§ **WORK ORDER**:
Your task is to write out every line of the data exactly. Drop the pictures.
EXERCISE DATA Block Start
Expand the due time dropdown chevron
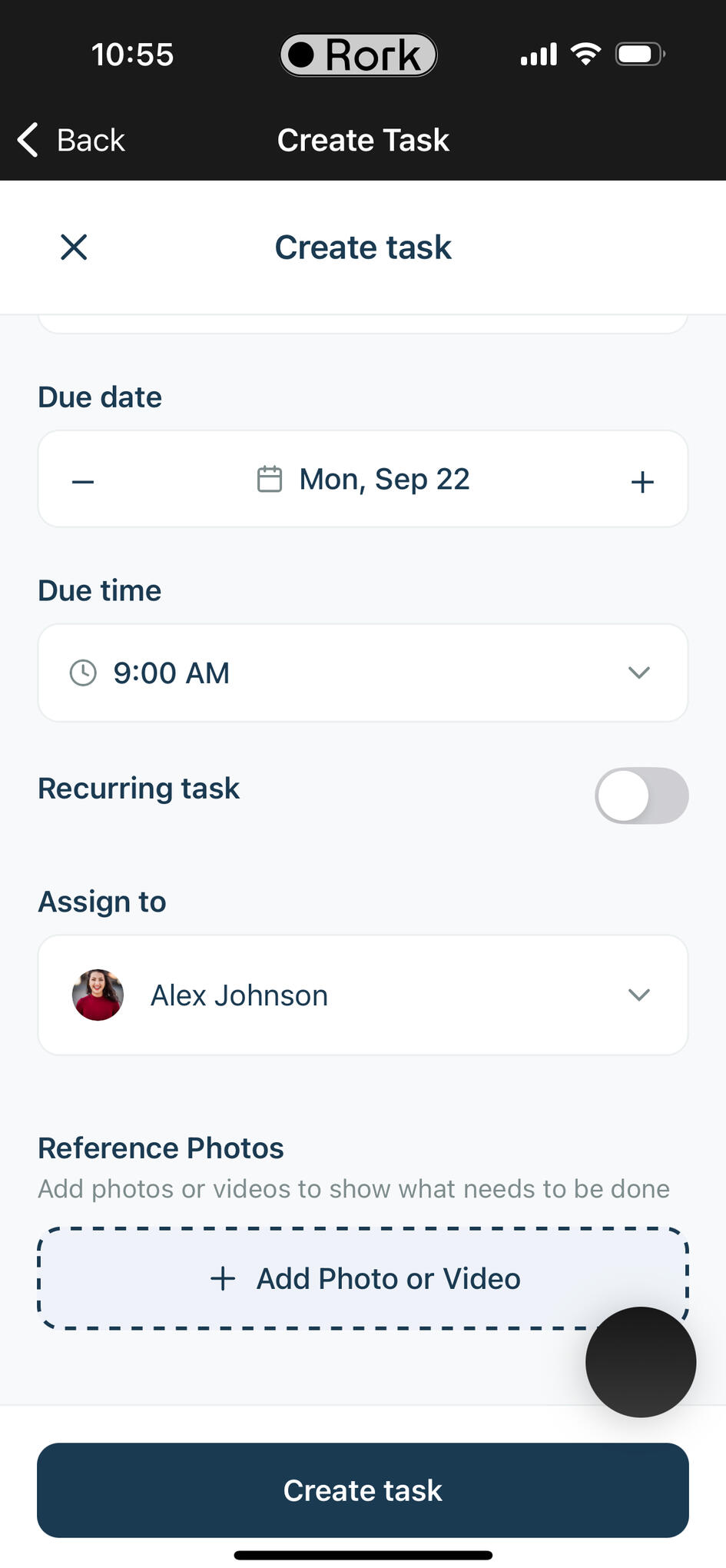 [639, 673]
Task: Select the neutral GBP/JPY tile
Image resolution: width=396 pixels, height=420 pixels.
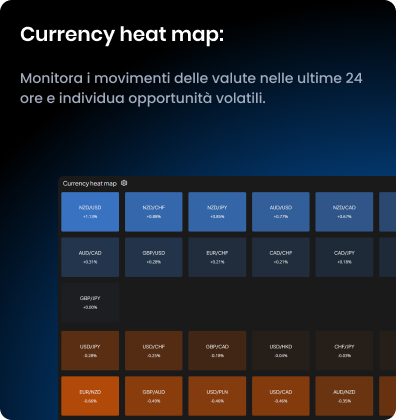Action: pos(90,302)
EXERCISE DATA Block End
§ **REPLY TO THE TASK**:
Expand the due time dropdown chevron
 [639, 673]
Task: Select the neutral GBP/JPY tile
Image resolution: width=396 pixels, height=420 pixels.
Action: pos(90,302)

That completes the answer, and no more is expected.